Unz on Immigration – A Five-Part Analysis by National Review

As the now-faltering presidential campaign of erstwhile GOP front-runner Gov. Rick Perry illustrates, the topic of immigration can be deadly for Republicans. The reason is quite simple: the party’s elites and its grassroots have diametrically opposed positions.

For the business elites and libertarian or neoconservative intellectuals who dominate the GOP fund-raising and policy apparatus, immigration constitutes an almost unalloyed good, being seen as beneficial to America and our national prosperity, and even a fulfillment of their ideological imperatives. Meanwhile, the rightwing activists who populate the Republican base and dominate its primaries are the most vehemently anti-immigrant segment of American society. This unusual juxtaposition of polar opposites often leads to interesting political fireworks, just as might occur in the parallel situation of a militantly pro-Life party run by dedicated abortionists.
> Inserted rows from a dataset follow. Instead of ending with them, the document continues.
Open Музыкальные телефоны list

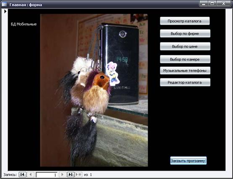tap(185, 71)
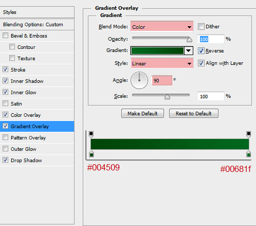
Task: Uncheck the Reverse checkbox
Action: point(201,51)
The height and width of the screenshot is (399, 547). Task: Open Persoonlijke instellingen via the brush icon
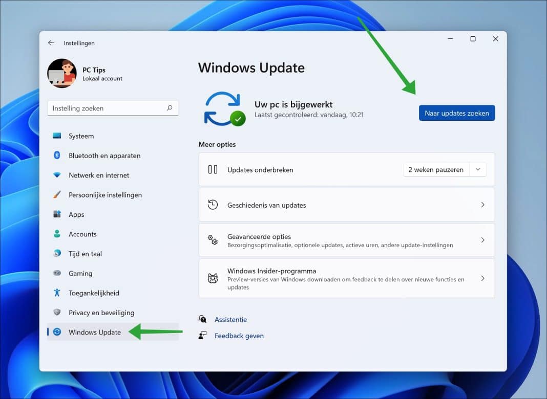(x=58, y=195)
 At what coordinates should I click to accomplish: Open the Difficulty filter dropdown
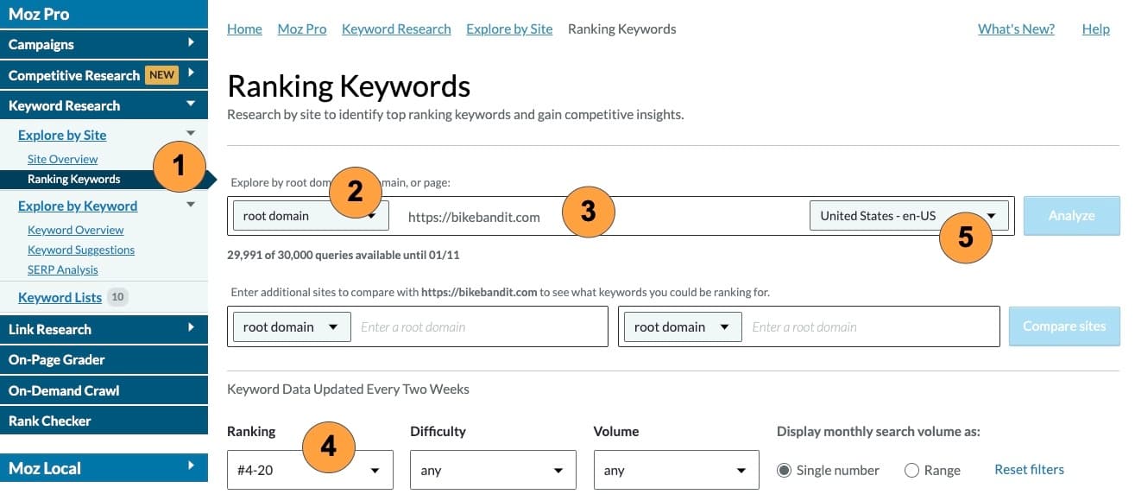[x=493, y=471]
For example, within the confines of establishment Texas politics, the policy of providing in-state college tuition to illegal residents was hardly controversial, given that it had received near-unanimous support within the overwhelmingly Republican Legislature. Thus, Perry felt perfectly safe in claiming that those who criticized his position “did not have a heart,” and in doing so during a nationally televised debate. But such allegedly “heartless” sentiments are overwhelmingly popular among the conservative activists in the primary states who control Perry’s fate, and his immediate collapse in the polls led to a rapid apology, though one which may be insufficient to salvage his candidacy.

Two weeks ago, Perry’s momentum seemed almost unstoppable and if his campaign now collapses, his political tombstone will bear the single word “Immigration”…

This complex political framework is why I found the response of National Review to my recent immigration article so intriguing.

Eighteen months ago, when I published a much more narrowly-focused analysis of Hispanic crime rates, the result was an enormous burst of heated discussion throughout all corners of the ideological Internet, a debate whose echoes even reached into the decidedly bland pages of the printed edition of USA Today. But the sole neutral ground in this raucous and often angry debate—filled with praise and insults—was the mainstream conservative media, led by NR, which almost totally ignored the topic. Given nearly two-decades of bloody purges and counter-purges over that fatal topic, the very nervous silence of mainstream conservative journalists which I encountered was hardly surprising, though perhaps a bit disappointing.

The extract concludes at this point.